Just as The New York Times always reminds us on its front page, here’s “All the News That’s Fit to Print” this month. Actually, it’s all the news I could find — or create — on my North Beach beat.
SEASON OF THE ITCH
It’s that time again. It’s the season of the itch — the itch to get into (or back into) City Hall. The candidates are coming out of the woodwork like termites — would-be spielers and spoilers, termed out, tired out, drunken midnight callers, adroit gasbags, over-age and under-whelming former occupants of big swivel chairs in big offices, now wanting to play zero-sum political games. And by the way, to my mind District 3 Supervisor Julie Christensen is doing a good job. So is Mayor Lee.
THE AARON PESTER BLUES
Posters are cropping up in North Beach proclaiming “We Need Aaron” — presumably for District 3 Supervisor. Not so fast. Who needs this Aaron and why is he a one-name candidate? Does he think he’s Madonna? A while back in his San Francisco Chronicle column, Willie Brown referred to this guy as a troll. Certainly we can do better here in the Marina Times and correctly identify him. He is Aaron Pester.
THOSE FRISCO BLUES
I YouTubed I Left My Heart in San Francisco to get a jolt of Tony Bennett’s boosterism. I made an interesting discovery. In 1963, one year after Bennett recorded his love song to our city, John Lee Hooker recorded Frisco Blues. It’s a put-on of the Bennett tune. Opening line: “I got the blues for San Francisco.” Try it. You may like it better than the Anthony Dominick Benedetto version.
COPS IN RETROSPECT
A couple of days before it closed in mid-April, I dropped into Capp’s Corner to say farewell. I picked a good day. A bunch of cops were eating there. Included were some retired Central Station superstars — Gerry Calgaro, Jim Deignan, and Vince Neeson, my neighborhood buddies. These days when cops are being vilified (justly in many cases), it’s good to know “good” cops. Capp’s Corner was the kind of place where good cops gathered — along with adventurous women, Jesuit governors, poets, and columnists.
BARBARY COAST
Recently I reread The Barbary Coast by Herbert Asbury — a must read if you are a real San Franciscan. I was reminded that most people think the old Barbary Coast covered North Beach. Not so. It was bound by the bay on the east, Stockton Street on the west, Commercial Street on the south and Broadway on the north.
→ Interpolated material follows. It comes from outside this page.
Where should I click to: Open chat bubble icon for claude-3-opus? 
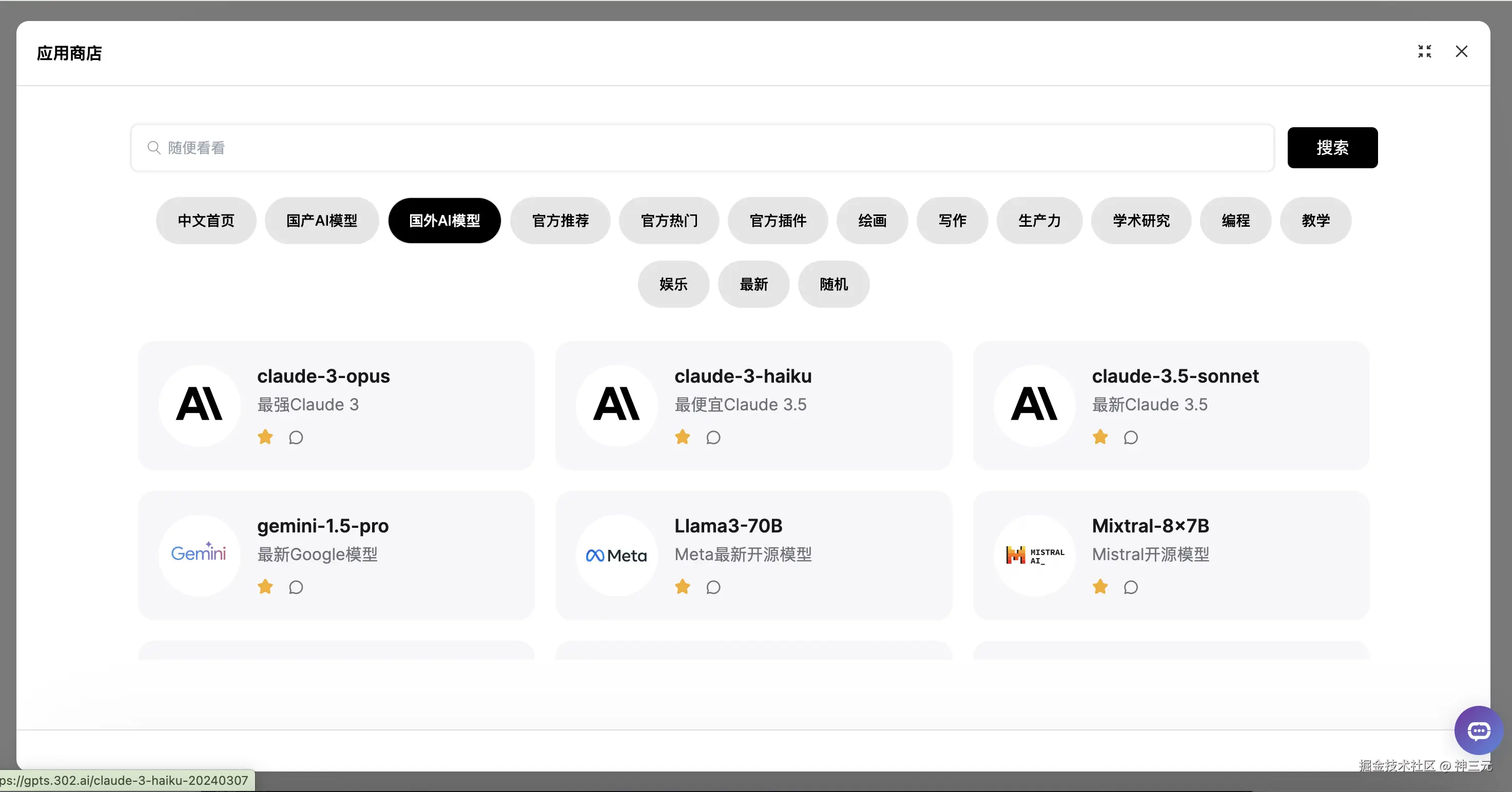click(296, 438)
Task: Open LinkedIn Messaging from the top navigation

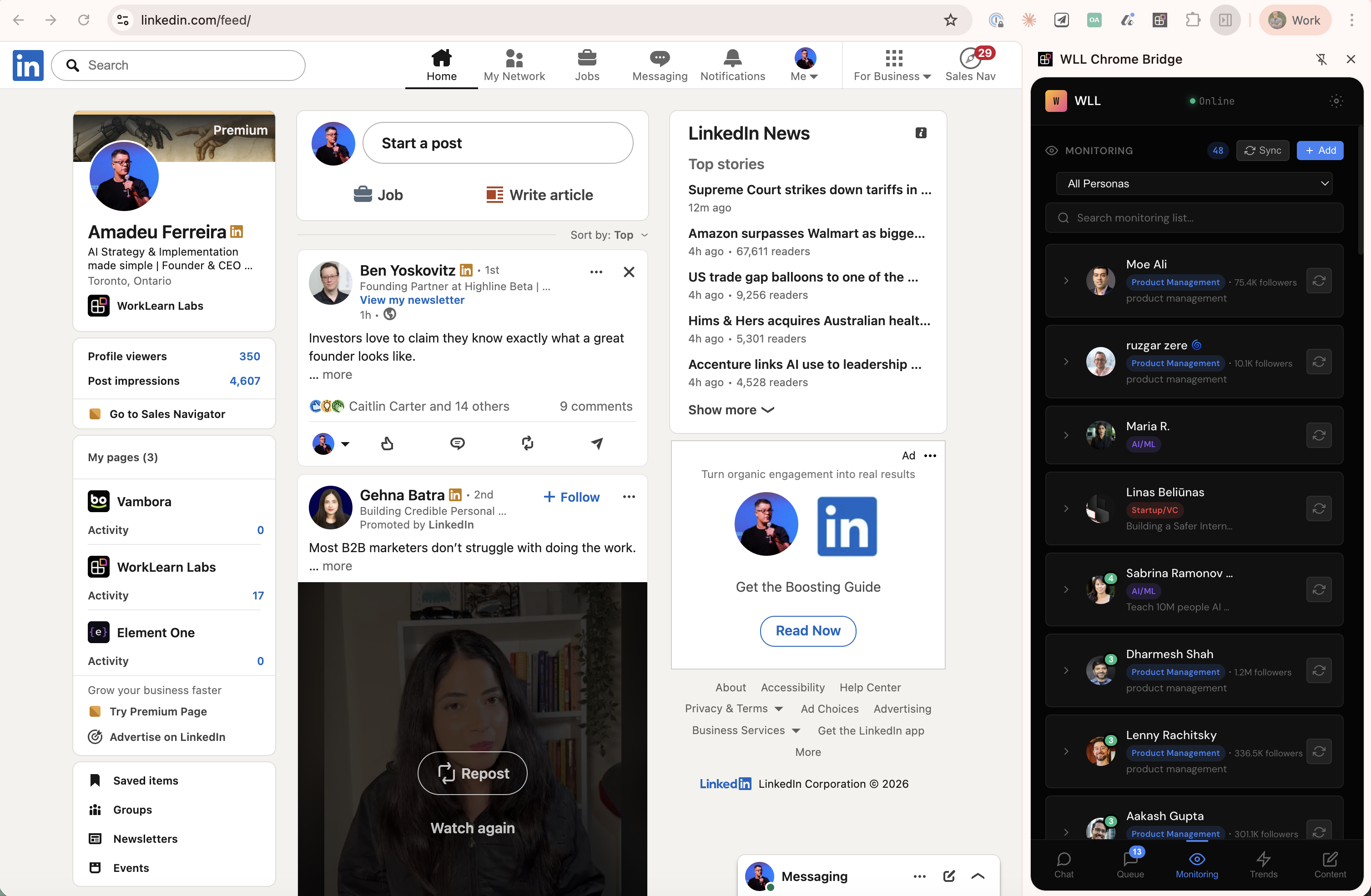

Nevertheless, in the early days there were cribs (little more than rough shelters) where “sporting women” hung out, on the southern slopes of Telegraph Hill. And there was a parlor house on Telegraph Hill’s Chestnut Street as late as 1965. The CIA ran it to conduct experiments with LSD, and they really did call it Operation Midnight Climax. Now where can you get news like this?
MADAM BELLE CORA
And speaking of parlor houses: Have I told you about Belle Cora, the San Francisco parlor house madam of the 1850s? She tried to save her boyfriend, Charles Cora, from being hung after he shot and killed a U.S. Marshall who had snubbed the social-climbing Belle. But the vigilantes swung him anyway. And now, as I write this, a new restaurant named Belle Cora is opening in North Beach at 565 Green Street. It’s not far from Belle’s old parlor house on Dupont Street (now Grant Avenue) and not far from Portsmouth Square where Charles Cora swung from the scaffold. Great name for a San Francisco restaurant. I will check it out and report back.
THE GABRIEL OF NORTH BEACH
Trumpeter John Coppola is the Gabriel of North Beach. Until not too long ago, he played his horn for the Green Street Mortuary Marching Band, that estimable organization that sends the departed off to the other side. Johnny doesn’t play his horn much anymore. He’s 86. John Coppola began playing trumpet when he was nine and living in Oakland. His first professional gig came when he was 13. Over the years, he played trumpet for Charlie Barnet and his band, the Stan Kenton Orchestra, and Woody Herman and his Swingin’ Herd. And did I mention that he and Lisa Pollard, director of the Green Street Mortuary Marching Band, are man and wife?
FANFARE FOR SKETCHES
As I reported earlier in a burst of self-revelation, I have written a book. It’s called — logically enough — Sketches from a North Beach Journal and is being published by Grizzly Peak Press of Berkeley. My publisher tells me it will be released late summer, and he plans readings and book signings. Maybe I can get Johnny Coppola to blow me a fanfare. I’ll keep you posted.
MICHELANGELO ATE HERE
The other day I dropped into Caffe Puccini for a latte. Two obvious visitors to San Francisco walked in, ordered something, and then looked at the drawings and photos of Giacomo Puccini on the walls. One visitor turned and said to the manager, Dolores, “Did Puccini really eat here?” True! Would I make up something like this? I’m tempted to add that the pair walked down Columbus to the Michelangelo restaurant and asked a new version of the same question, but my publisher insists on truth in journalism.